DATA FOR PROCESSING

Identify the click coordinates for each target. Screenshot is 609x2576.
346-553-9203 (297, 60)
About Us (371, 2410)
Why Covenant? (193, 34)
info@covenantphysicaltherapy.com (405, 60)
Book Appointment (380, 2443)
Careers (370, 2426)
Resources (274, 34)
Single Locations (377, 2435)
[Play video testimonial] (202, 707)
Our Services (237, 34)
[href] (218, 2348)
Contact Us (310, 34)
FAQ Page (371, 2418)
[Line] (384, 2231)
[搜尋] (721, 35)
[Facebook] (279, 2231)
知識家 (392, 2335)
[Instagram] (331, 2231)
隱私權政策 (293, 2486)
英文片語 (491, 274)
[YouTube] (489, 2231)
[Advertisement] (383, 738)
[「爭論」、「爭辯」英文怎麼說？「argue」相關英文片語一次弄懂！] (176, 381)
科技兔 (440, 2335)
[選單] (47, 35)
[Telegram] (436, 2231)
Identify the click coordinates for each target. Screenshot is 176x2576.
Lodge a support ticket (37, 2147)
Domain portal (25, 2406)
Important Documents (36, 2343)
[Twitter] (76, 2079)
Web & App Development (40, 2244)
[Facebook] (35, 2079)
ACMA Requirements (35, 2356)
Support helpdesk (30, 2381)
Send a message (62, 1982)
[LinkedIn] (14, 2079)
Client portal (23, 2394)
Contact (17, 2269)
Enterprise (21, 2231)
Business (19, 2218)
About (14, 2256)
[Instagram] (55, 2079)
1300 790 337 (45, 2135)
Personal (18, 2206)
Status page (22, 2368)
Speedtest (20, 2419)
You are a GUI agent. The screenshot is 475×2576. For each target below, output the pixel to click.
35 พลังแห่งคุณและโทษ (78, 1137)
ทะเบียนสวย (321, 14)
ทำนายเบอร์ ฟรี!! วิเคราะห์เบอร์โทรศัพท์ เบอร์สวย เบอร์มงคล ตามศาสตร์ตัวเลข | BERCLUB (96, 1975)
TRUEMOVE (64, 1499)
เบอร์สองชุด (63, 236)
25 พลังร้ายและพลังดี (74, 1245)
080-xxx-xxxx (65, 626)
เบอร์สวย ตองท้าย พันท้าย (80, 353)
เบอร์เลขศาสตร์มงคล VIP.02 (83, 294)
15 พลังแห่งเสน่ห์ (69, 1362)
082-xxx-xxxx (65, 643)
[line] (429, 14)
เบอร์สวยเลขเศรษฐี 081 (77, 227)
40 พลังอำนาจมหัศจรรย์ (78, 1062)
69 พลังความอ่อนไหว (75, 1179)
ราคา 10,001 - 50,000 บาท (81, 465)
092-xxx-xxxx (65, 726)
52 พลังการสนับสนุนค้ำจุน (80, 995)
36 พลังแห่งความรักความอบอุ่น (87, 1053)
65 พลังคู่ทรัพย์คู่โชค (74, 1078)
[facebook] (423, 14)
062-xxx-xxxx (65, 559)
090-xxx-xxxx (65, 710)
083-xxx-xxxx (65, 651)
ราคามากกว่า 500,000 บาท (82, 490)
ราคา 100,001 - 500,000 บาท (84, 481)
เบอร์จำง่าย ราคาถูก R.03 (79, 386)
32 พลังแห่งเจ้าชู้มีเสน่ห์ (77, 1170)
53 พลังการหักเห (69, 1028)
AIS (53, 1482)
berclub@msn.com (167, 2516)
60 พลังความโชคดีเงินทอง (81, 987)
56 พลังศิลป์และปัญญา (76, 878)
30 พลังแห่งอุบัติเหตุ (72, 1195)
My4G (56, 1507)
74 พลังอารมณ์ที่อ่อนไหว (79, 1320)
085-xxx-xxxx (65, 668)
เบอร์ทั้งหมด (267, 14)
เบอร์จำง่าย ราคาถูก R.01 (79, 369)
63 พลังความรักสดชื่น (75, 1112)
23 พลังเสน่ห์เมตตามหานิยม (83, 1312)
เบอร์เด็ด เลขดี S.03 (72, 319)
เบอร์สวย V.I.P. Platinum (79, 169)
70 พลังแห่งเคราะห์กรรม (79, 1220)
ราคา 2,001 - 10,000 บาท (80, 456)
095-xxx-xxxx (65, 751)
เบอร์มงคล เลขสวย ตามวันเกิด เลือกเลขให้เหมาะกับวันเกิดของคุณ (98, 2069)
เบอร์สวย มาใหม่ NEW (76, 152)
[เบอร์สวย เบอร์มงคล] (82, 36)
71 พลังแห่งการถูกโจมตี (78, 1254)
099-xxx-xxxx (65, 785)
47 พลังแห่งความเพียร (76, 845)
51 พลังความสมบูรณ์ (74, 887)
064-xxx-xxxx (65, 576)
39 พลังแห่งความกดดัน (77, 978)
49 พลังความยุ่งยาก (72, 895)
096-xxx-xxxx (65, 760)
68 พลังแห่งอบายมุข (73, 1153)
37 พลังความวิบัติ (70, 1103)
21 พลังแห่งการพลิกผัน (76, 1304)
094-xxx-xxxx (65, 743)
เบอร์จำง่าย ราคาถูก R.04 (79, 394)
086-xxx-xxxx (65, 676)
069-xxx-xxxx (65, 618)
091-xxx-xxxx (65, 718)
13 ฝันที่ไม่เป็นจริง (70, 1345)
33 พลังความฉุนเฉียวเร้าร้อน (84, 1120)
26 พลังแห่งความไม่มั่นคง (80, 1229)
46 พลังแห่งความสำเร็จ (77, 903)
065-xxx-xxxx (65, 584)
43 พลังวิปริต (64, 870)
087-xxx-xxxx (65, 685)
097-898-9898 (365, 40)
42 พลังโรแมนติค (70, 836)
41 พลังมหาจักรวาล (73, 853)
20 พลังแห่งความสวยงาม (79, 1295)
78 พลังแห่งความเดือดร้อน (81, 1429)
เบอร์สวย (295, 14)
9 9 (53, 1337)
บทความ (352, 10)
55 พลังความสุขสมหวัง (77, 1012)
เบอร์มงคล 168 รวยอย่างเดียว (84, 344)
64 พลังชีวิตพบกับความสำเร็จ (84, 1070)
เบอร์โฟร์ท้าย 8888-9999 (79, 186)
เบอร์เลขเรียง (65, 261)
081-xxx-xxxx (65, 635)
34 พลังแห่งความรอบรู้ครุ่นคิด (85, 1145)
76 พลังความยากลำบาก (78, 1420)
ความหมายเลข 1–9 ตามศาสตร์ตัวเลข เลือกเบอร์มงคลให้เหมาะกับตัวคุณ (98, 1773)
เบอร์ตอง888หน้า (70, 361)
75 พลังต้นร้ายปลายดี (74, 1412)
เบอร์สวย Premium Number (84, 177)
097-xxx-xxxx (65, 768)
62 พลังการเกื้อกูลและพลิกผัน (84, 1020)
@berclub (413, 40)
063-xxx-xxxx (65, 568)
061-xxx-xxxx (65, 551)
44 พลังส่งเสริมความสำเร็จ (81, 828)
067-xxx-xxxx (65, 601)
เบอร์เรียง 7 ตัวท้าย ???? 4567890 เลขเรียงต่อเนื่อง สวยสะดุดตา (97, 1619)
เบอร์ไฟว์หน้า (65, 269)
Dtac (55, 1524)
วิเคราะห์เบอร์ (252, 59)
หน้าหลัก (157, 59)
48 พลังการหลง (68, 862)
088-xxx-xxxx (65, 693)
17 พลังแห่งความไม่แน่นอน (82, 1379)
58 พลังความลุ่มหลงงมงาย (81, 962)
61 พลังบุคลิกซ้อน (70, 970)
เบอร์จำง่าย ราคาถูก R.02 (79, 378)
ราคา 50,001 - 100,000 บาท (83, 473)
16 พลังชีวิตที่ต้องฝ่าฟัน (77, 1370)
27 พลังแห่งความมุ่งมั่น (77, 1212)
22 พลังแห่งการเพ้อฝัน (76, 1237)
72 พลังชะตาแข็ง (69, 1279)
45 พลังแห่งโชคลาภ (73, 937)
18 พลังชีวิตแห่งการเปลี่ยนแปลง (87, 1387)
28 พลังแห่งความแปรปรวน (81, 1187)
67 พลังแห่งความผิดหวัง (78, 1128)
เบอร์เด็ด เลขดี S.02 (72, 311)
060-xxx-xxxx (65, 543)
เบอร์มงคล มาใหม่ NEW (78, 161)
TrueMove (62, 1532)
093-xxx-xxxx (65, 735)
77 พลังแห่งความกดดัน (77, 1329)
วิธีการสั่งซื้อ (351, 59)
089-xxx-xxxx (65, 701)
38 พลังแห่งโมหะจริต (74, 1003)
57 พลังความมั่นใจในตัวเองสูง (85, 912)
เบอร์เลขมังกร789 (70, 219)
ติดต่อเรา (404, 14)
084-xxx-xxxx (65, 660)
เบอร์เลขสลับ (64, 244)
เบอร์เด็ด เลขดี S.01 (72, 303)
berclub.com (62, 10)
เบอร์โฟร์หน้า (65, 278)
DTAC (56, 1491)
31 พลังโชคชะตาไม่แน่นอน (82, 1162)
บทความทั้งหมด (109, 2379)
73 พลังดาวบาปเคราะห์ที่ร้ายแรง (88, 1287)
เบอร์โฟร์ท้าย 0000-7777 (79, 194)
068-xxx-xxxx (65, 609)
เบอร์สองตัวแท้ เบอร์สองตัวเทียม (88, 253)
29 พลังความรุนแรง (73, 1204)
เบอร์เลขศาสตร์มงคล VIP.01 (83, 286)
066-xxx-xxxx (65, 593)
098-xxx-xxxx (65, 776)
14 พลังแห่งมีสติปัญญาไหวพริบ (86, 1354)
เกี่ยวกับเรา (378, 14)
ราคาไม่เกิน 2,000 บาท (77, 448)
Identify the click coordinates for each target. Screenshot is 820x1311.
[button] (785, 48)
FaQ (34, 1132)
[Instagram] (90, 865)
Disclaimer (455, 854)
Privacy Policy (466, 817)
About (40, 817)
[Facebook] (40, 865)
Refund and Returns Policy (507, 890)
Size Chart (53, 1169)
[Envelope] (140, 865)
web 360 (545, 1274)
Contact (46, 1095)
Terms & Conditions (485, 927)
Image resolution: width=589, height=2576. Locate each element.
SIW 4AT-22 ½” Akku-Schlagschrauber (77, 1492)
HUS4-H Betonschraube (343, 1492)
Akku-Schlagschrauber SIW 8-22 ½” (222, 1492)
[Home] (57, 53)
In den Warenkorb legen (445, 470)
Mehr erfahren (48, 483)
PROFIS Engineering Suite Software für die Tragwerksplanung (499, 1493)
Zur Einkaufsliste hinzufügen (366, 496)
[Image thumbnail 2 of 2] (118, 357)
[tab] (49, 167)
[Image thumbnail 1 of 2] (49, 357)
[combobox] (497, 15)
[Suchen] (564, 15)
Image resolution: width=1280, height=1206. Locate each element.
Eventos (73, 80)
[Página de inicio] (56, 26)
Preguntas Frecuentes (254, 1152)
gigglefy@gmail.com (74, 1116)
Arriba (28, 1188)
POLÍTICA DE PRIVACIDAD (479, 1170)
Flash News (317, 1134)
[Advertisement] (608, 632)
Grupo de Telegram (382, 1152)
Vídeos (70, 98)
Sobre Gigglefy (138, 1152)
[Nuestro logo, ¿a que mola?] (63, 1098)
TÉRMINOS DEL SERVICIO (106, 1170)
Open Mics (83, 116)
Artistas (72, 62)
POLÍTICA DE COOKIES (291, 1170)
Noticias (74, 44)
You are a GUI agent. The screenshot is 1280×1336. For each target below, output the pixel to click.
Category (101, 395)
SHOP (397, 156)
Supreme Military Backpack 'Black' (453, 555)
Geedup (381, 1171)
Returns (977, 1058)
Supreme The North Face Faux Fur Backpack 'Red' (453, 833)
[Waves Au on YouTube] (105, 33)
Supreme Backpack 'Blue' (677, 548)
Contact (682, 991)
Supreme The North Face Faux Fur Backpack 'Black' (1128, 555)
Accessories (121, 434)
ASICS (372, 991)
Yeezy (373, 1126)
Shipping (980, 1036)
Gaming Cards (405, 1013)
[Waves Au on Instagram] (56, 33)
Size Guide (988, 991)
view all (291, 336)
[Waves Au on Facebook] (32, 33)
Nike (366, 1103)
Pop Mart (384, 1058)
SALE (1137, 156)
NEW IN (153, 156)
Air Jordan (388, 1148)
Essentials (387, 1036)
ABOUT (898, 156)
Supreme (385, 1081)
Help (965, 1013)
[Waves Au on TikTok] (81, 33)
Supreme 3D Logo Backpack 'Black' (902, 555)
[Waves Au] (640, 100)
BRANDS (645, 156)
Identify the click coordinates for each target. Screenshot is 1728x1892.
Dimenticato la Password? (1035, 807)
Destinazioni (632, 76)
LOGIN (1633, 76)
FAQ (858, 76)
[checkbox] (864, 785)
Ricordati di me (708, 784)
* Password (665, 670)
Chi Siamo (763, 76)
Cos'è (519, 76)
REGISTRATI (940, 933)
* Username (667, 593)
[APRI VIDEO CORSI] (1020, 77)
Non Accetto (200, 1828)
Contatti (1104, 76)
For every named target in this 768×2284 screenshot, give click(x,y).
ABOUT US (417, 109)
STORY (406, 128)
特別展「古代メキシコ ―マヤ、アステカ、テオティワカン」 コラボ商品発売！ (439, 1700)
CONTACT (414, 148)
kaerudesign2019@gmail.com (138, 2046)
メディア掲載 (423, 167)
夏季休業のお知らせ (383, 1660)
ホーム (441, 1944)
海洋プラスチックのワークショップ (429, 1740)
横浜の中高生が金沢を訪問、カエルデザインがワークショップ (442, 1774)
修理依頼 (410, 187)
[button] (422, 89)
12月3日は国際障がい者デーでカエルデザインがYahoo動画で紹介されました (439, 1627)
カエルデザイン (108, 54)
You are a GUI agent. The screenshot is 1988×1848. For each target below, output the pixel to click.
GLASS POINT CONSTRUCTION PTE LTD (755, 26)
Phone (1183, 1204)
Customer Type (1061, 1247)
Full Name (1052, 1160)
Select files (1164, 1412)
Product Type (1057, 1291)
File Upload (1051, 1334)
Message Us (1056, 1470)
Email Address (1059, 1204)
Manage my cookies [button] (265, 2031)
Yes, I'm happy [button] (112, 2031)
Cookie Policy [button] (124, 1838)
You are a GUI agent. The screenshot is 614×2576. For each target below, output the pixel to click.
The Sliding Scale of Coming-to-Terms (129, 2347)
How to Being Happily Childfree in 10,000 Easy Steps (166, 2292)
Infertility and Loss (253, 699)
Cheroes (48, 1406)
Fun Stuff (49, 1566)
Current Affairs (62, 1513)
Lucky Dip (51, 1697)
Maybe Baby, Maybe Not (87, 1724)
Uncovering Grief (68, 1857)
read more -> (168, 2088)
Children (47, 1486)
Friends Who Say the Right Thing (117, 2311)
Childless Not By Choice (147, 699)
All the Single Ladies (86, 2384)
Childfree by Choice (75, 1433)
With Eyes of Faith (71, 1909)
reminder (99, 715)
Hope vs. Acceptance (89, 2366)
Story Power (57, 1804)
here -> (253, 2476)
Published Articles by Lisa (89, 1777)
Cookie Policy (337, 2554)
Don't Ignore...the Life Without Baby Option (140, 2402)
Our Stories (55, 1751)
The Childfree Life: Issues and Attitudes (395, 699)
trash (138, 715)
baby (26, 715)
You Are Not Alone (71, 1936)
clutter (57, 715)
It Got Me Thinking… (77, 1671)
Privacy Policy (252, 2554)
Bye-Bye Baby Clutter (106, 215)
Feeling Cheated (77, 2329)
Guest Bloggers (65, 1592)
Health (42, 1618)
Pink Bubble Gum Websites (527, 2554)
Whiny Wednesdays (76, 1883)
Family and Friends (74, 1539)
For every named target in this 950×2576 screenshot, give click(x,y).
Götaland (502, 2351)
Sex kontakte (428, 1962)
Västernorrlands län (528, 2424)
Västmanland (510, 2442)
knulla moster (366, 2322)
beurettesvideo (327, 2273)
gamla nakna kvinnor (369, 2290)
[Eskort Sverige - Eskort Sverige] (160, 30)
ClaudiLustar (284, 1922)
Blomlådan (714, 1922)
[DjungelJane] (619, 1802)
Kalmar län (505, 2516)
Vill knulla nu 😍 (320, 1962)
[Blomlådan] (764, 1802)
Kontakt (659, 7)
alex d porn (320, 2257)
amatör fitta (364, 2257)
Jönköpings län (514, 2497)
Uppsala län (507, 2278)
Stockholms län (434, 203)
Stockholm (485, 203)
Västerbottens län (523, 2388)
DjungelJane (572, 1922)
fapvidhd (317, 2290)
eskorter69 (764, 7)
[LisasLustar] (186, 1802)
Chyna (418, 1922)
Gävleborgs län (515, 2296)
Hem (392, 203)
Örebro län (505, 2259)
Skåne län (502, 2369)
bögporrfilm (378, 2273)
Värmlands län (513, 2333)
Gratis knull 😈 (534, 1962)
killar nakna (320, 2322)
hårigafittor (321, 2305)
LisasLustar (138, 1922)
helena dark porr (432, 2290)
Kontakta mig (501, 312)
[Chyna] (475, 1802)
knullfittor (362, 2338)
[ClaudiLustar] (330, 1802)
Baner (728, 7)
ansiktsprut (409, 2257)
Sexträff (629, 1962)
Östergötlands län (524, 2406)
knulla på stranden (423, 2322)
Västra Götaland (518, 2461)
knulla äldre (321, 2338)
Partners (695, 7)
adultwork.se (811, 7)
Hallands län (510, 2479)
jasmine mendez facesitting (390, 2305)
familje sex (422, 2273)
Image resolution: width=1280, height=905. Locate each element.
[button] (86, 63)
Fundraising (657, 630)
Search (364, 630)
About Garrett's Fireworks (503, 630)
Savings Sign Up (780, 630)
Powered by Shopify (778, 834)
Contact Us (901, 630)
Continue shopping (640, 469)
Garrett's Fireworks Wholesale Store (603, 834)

REQUIREMENT
Find the string "below" in the records, then copy each line where it occurs.

OUTPUT OF THE TASK
You are a GUI agent. The screenshot is 475×2576. For each target below, output the pixel to click.
You are a GUI agent. The screenshot is 1280×1336. For each target below, output the pixel to click.
You are a GUI agent. The screenshot is 1988×1848. For each target below, output the pixel to click.
You are a GUI agent. The screenshot is 614×2576. For each target below, output the pixel to click.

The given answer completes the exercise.